Frequently asked questions

I only hire a contractor once or twice a year. Is this worth setting up?
Yes, because the setup is a one-time description — you tell Starch what a candidate email looks like, what meeting types you need, and what follow-up tasks to create, and it stays configured. The next time you hire, the whole pipeline is already running. The first hire might take 2 hours to configure; every hire after that is just reviewing what Starch surfaces.
Will this work if candidates email me from LinkedIn DMs or Instagram, not Gmail?
The Email Agent runs on Gmail (or Outlook), so it catches candidates who email you directly. For DMs on LinkedIn or Instagram, those come through your browser — Starch can automate checking LinkedIn messages through browser automation with no API needed, but you'd describe that as a separate automation. For Instagram DMs, the same browser-based approach applies.
Does Starch store my candidates' personal data, and is it SOC 2 certified?
Starch is not SOC 2 Type II certified yet — that's an honest limit worth knowing if you're handling sensitive information. For most creator-business hiring (freelance editors, VAs, researchers), you're not processing medical or financial data, so this is unlikely to be a blocker. But if it matters to you, that's the current status.
Can Meeting Notes join a Riverside or Zoom interview call automatically?
Meeting Notes transcribes calls that appear in your Google Calendar. If your interview is a Zoom or Google Meet link attached to a calendar event — which it will be if the candidate booked through your Scheduling app — Meeting Notes will trigger on it. Riverside is a recording platform; if you export the transcript from Riverside, you can ask Starch to summarize it, but it doesn't join Riverside sessions natively.
What if I want to build a slightly different version — like tracking guest pitches for my podcast instead of contractor hires?

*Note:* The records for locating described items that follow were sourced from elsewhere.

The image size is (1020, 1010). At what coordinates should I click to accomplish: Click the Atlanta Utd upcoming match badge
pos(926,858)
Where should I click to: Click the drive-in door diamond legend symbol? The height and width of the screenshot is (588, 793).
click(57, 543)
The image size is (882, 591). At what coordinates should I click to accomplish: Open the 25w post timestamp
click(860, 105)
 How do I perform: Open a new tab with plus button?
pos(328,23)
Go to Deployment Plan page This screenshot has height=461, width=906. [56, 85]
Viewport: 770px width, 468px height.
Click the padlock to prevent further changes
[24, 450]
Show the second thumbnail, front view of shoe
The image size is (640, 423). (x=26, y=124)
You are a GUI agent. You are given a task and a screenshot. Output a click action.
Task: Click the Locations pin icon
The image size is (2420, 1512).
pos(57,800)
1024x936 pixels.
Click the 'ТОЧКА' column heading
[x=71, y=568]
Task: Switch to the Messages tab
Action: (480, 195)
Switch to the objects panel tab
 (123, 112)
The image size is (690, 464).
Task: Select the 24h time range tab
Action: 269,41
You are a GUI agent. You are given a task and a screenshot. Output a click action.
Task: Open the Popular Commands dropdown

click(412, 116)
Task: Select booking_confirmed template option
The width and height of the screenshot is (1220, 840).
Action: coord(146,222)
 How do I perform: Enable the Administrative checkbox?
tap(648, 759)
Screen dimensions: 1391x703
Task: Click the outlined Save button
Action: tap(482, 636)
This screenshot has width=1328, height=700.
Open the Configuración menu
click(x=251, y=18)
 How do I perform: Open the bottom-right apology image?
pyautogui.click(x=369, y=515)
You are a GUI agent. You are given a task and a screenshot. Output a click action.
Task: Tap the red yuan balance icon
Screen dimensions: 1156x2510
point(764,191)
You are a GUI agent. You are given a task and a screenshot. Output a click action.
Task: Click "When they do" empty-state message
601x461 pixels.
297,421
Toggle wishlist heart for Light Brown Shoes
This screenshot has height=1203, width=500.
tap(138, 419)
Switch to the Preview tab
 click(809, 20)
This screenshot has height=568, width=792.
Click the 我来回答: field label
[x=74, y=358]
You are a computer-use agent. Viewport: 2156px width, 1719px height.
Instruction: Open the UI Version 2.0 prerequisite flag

That's exactly what Starch is built for. Just describe it differently: 'Watch my Gmail for podcast guest pitches. Extract the sender's name, their suggested topic, and their audience size if they mention it. Draft a reply with my guest booking link and add them to a guest tracker.' The underlying apps are the same; the natural-language prompt is what makes it your pipeline instead of a generic one.